Twenty One Rules for Screenwriters
Adapted from:
Ronald Dyas, Screenwriting for Television and Film. Madison WI: Brown and Benchmark, 1993.
- Motivate, don't contrive.
- Keep it visual.
- When in doubt, simplify.
- Characters aren't cute, they're real. They need growth.
- The main characters in all stories must create a rooting interest.
- The best adverary is a worthy adversary.
- A villain is a dimensional character.
- It it doesn't advance the story, cut it.
- Dialogue between characters in agreement is conversation. Dialogue between characters in conflict is drama.
- If you have problems in Act Three, go back to Act One.
- Lead the elephant down the alley: It can't go back!

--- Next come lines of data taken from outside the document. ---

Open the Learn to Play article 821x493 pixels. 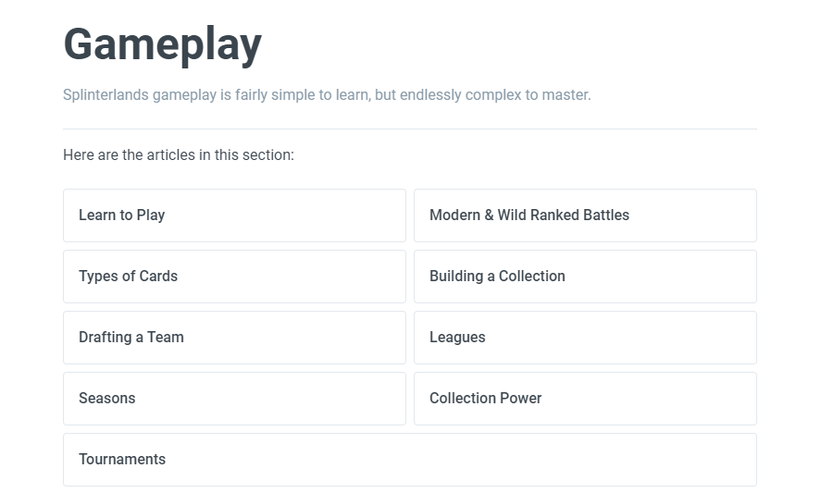[122, 216]
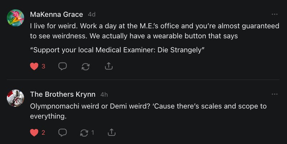Click the restack count 1 on Krynn's reply
This screenshot has height=144, width=287.
click(92, 133)
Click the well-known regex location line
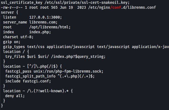The image size is (169, 110). [38, 91]
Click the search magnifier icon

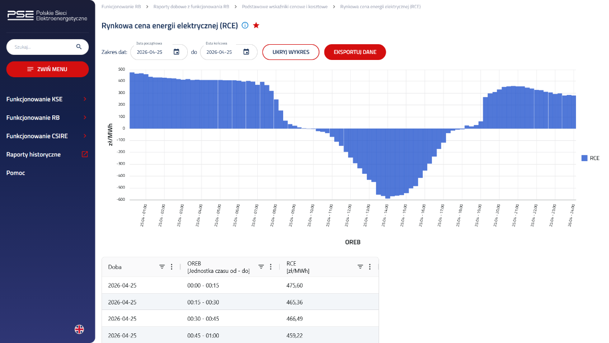point(79,47)
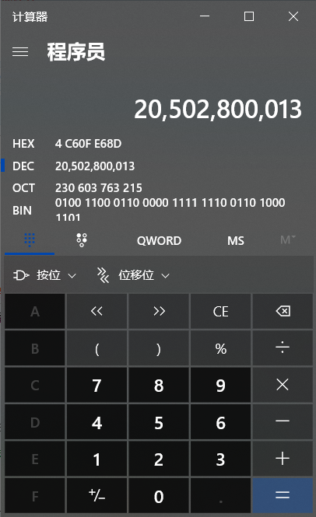
Task: Switch to the bit toggling keypad icon
Action: pos(82,240)
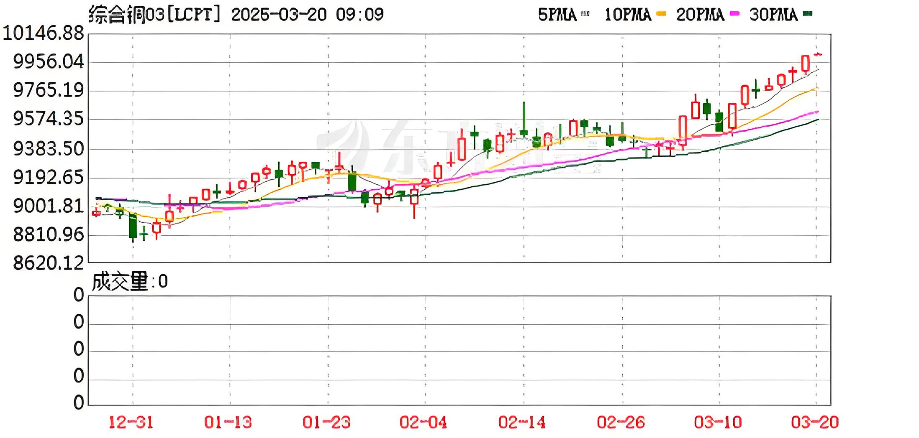Image resolution: width=919 pixels, height=438 pixels.
Task: Click the magenta 20PMA color swatch
Action: [x=734, y=14]
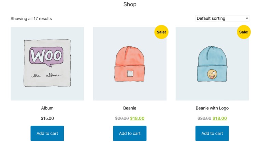
Task: Click the Shop page heading
Action: tap(130, 4)
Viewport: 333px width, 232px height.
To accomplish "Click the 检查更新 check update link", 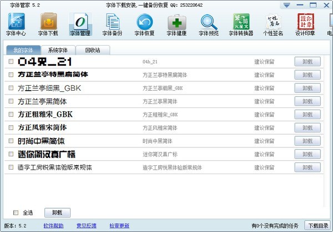I will [119, 226].
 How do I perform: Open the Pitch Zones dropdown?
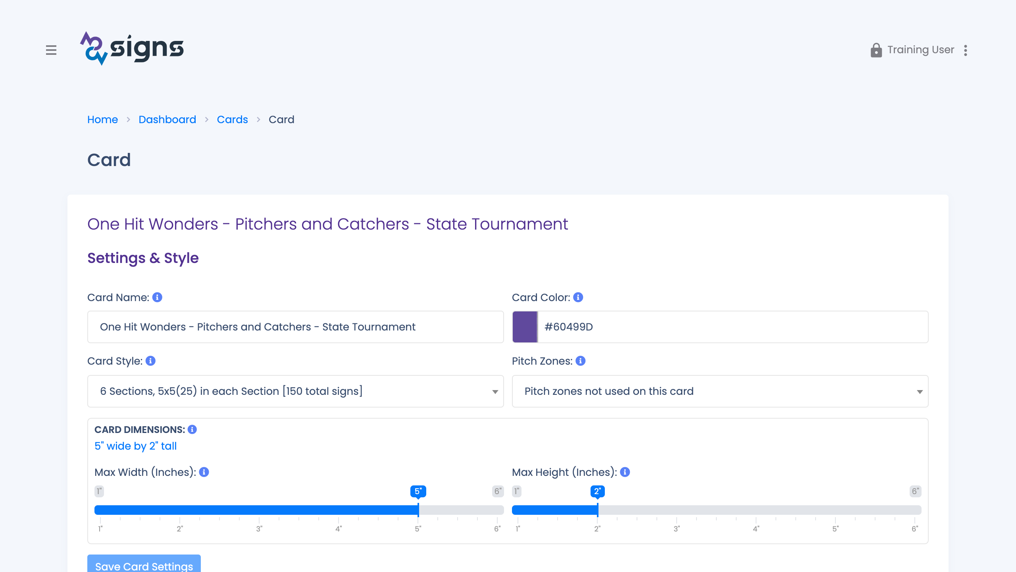720,391
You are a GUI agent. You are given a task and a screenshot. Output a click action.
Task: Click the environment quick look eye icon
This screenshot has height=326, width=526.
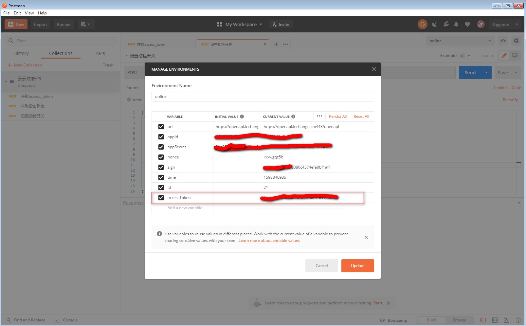coord(503,41)
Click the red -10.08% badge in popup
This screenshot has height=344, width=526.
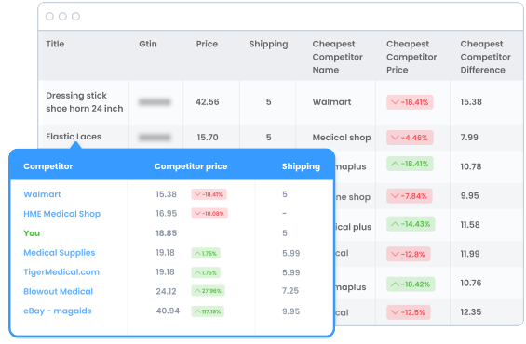(209, 213)
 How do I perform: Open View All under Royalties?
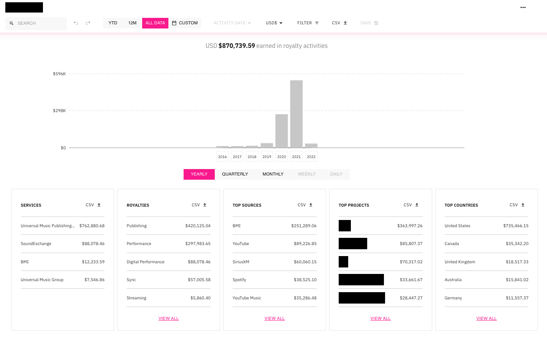168,319
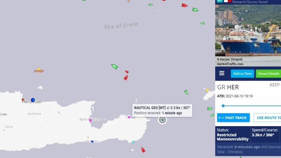The image size is (281, 158).
Task: Select the magenta marker at Agios Nikolaos
Action: (x=90, y=120)
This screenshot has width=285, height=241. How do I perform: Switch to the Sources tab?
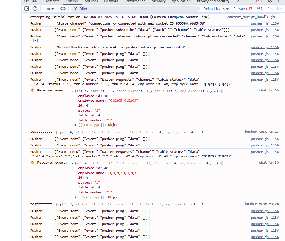pyautogui.click(x=91, y=1)
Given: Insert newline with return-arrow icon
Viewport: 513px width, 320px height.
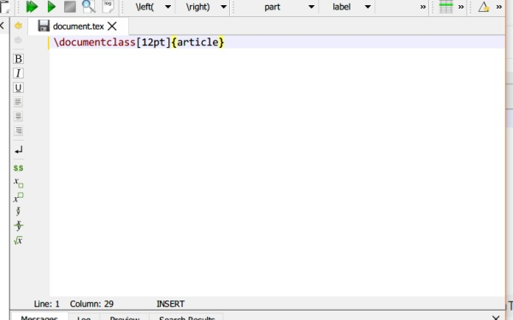Looking at the screenshot, I should [x=18, y=150].
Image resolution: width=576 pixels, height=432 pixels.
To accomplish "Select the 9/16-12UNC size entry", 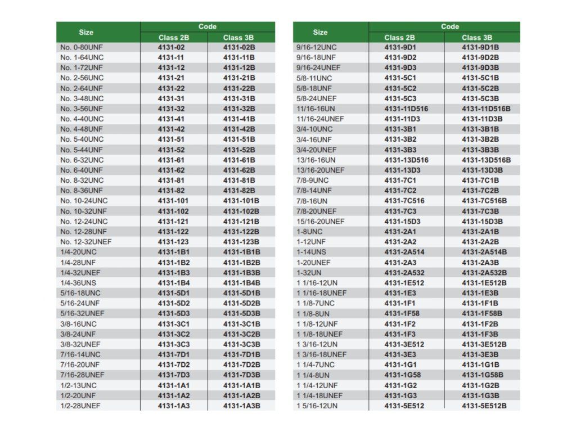I will [x=316, y=47].
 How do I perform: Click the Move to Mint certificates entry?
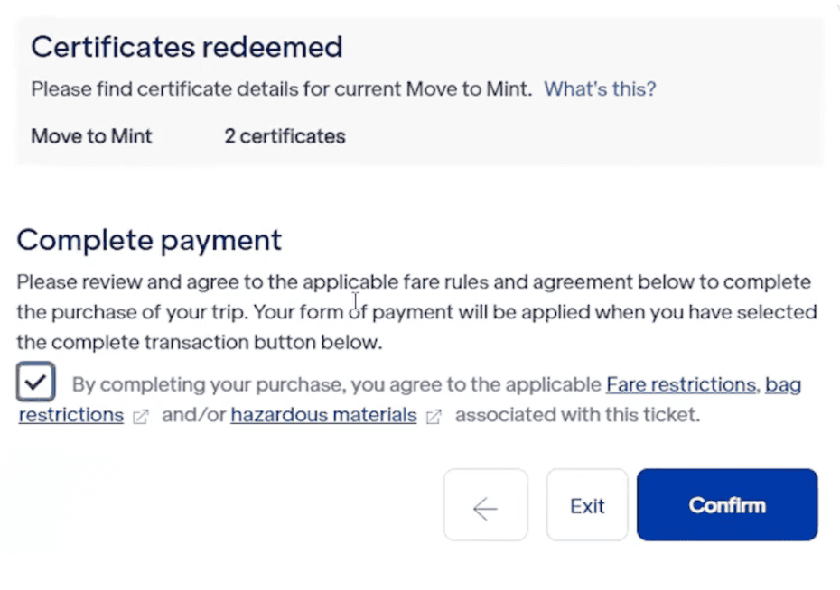90,136
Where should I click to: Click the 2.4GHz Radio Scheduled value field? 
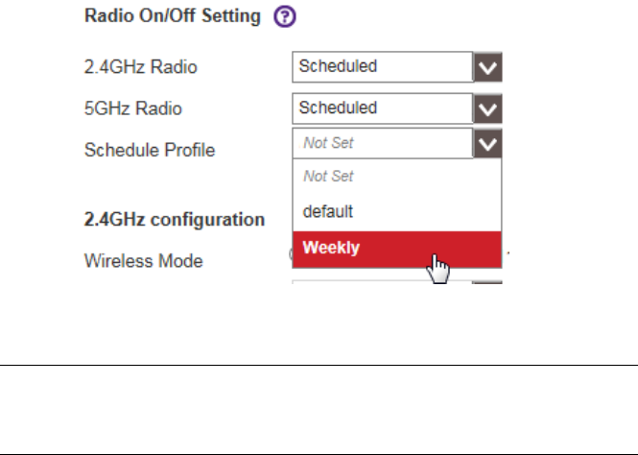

- A hero had nothing to do but sit under a tree and strum a guitar until the villain comes along.
- The hero must solve his/her own problem(s).
- The strongest stories are about people in trouble, not people with troubles.
- If you believe it, someone else might.
- Protagonists can never come off appearing to be any better than the antagonists allow them to be.
- Adversity builds character, adversity reveals character.
- Always play contrasts.
- A hundred shots, a hundred words, relieve tension -- One shot, one line breeds tension.
- One story, one plot: Main plot determines structure.
- Get into the scene as late as possible; exit as soon as possible.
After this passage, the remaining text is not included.